As the chairman of the Conference of National Black Churches, I have worked over the past 18 months to engage 30,000 congregations on breaking down barriers to the vaccine. Despite this relentless work to instill confidence in its safety, the results have been frustrating: 47% of Black and brown Americans remain unvaccinated. It’s become clear that the needle — a symbol of pain, addiction and death in our community — is a root cause of this problem.
So as we move forward with COVID-19, it’s crucial the federal government empower the innovators seeking to increase our vaccination rates. One of the few good byproducts of this ugly time is the revolutionary research on new vaccine methods. In an era when we carry computers in our pockets and drive around in electric cars, there’s no reason we shouldn’t have vaccines in a pill.
The numbers are a sobering reminder that the shot is a common denominator in vaccine hesitancy. Lost in the misinformation and baseless conspiracy theories is the very real fear of needles, which one pre-pandemic study found stopped 16% of adults from getting a flu shot. Vaxart, the pharmaceutical company that specializes in pill-form vaccines, found that a quarter of Black Americans are terrified of getting a shot.
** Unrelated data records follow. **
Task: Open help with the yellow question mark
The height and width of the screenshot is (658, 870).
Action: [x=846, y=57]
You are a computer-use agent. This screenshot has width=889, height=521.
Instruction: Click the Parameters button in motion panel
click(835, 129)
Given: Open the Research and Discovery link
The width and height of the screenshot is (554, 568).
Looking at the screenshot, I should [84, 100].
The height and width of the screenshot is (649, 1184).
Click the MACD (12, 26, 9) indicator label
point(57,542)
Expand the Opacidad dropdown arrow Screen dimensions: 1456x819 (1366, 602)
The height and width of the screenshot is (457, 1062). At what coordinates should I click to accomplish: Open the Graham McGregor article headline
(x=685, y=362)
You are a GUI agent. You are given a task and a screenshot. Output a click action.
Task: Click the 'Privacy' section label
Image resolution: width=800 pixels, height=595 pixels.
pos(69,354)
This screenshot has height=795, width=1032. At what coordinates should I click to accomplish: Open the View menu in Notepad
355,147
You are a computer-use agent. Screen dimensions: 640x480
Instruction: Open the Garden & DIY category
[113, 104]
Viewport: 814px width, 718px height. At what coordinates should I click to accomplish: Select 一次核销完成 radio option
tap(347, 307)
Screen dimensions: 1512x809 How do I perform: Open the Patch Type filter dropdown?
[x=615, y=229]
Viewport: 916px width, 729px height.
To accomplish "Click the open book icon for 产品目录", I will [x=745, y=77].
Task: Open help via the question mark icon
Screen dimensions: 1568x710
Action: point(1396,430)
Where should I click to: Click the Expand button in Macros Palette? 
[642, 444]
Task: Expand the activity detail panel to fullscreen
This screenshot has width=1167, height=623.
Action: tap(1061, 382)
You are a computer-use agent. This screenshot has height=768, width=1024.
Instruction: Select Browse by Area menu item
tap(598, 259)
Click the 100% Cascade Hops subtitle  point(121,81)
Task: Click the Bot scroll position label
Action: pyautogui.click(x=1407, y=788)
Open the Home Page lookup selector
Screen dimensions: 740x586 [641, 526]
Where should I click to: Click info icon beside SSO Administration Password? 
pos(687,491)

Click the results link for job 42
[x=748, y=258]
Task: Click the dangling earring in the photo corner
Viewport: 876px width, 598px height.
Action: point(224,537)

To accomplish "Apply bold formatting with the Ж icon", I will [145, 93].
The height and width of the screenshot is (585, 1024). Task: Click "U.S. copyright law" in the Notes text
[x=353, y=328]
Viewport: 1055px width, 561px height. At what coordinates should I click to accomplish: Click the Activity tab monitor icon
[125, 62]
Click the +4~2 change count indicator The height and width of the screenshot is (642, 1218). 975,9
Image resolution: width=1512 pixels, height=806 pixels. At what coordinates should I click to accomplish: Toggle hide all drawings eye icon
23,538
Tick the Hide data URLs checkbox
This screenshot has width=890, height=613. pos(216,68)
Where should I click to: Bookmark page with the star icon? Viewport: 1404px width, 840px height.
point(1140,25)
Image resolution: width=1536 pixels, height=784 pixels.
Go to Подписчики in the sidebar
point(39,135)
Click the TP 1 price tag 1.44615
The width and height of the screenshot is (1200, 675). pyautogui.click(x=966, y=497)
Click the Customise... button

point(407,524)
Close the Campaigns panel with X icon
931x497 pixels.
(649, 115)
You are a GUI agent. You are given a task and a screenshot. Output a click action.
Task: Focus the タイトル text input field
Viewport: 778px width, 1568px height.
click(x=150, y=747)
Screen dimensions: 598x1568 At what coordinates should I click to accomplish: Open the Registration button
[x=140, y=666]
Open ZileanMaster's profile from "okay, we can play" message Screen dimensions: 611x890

This fear doesn’t come from some unfounded superstition. Our country’s medical marvels often came at a cost to Black Americans. The words “Tuskegee Experiment” invoke the not-so-distant past in which Black men were the subject of deceptive, unethical medical tests. While decades have passed, the mistrust looms over many families.
While needle alternatives have been mulled for years, companies ramped up that research during the pandemic. Several entities have ramped up their research to address hesitancy and inequity. Options like that proposed by Vaxart are actively exploring a pill alternative that wouldn’t have to be stored at ultra-low temperatures like the current vaccines. If their trials are indeed successful, we can potentially expand access, enhance public trust around vaccines, and drive down transmission.
This could mean the world to Black Americans wary of a shot. Sixty-five percent of the Black Americans polled by Vaxart said they would get vaccinated through a pill instead of a needle. Through that method alone, that means potentially millions of more people vaccinated — ending this long era of suffering in our community.
Now, it is crucial the federal government put fresh resources behind this research. Congress has yet to move on the White House request to fund research into the next generation of COVID-19 vaccines. With cases rising once again and another variant surely around the corner, every stalled day is more lives put at risk.
When that money arrives — because it must — the Biden administration and Congress must explore options beyond those delivered through a needle. This pandemic has sparked such brilliant innovation in almost every facet of our lives that to halt this momentum would be a sin. The future is here — it’s time we live in it.
Rev. W. Franklyn Richardson is pastor of Grace Baptist Church in Mount Vernon, N.Y. He also serves as chair of the Conference of National Black Churches and the National Action Network.